I think we have seen clearly in charts uniquorn and others have posted in the buoys threads over the years, the gradient of temperatures through the ice and snow, what it appears like in deep winter when air temps are -35C, and how it changes during spring.
In deep winter, the ice is clearly an insulator as the ocean temp is -1.8, with the ice becoming colder and colder the further one goes up. When the snow layer is reached, again we see colder and colder temps, but for each cm of snow there is a much larger gradient than for each cm of ice, showing how snow is a much better insulator.

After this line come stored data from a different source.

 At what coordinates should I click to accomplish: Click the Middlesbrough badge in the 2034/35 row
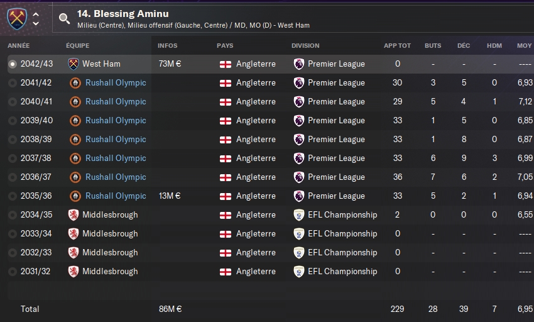[x=74, y=215]
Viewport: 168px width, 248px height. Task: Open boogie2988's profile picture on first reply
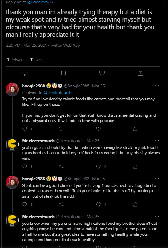[12, 89]

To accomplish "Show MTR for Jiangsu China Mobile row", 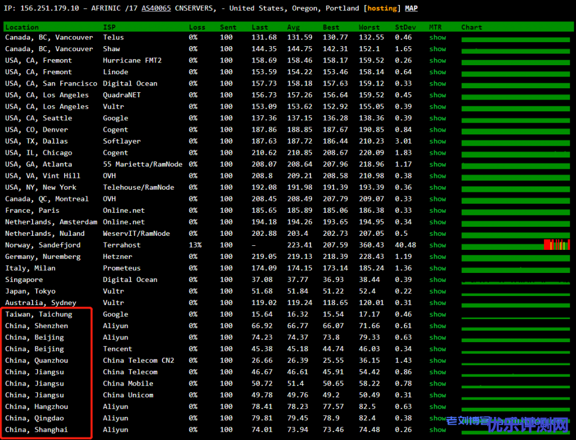I will (x=437, y=384).
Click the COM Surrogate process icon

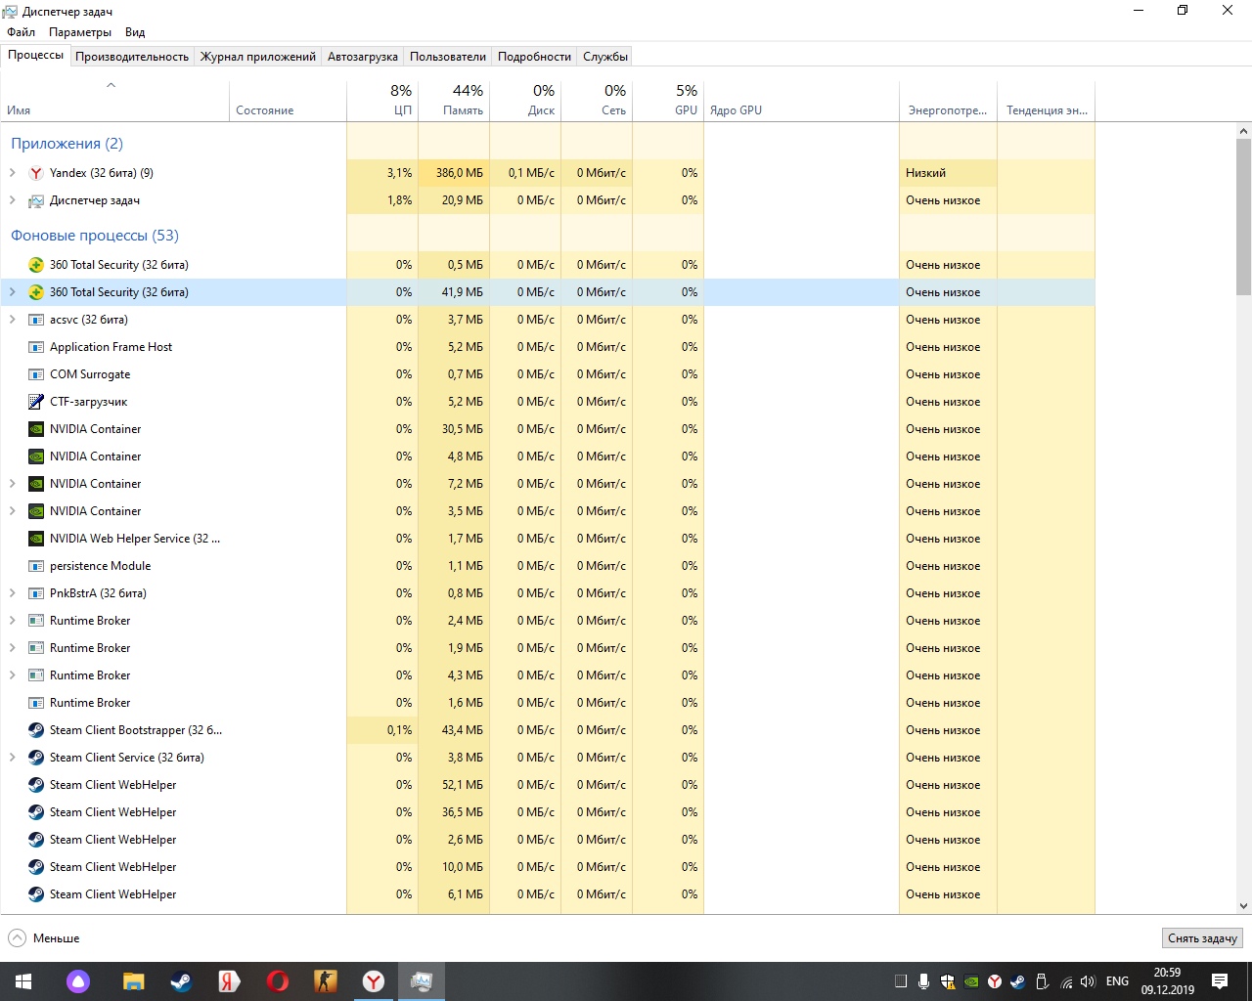[36, 374]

IMHO, it doesn't matter that much if the air is what gets the top of the ice/snow to be cold, or the dark sky gets both the air and top of the ice/snow to be cold. The result is not very dissimilar. What does matter is that when the ice is thicker (and obviously, when there is snow and when the snow is thicker) the rate of cooling of the bottom of the ice decreases (rate of loss of energy is perhaps more appropriate), and the rate of bottom freezing is slowed. This follows both from the gradient charts and from the empirical formulas for ice thickening.
During spring, the ice top warms, and we get a cold core with two warmer fronts above and below. This continues until the core equilibrates with the top (typically near 0) and the bottom (still at -1.8 ). The core maintains its cold temp longer when it is thicker, again showing the property of ice as an insulator (at least in my layman terms).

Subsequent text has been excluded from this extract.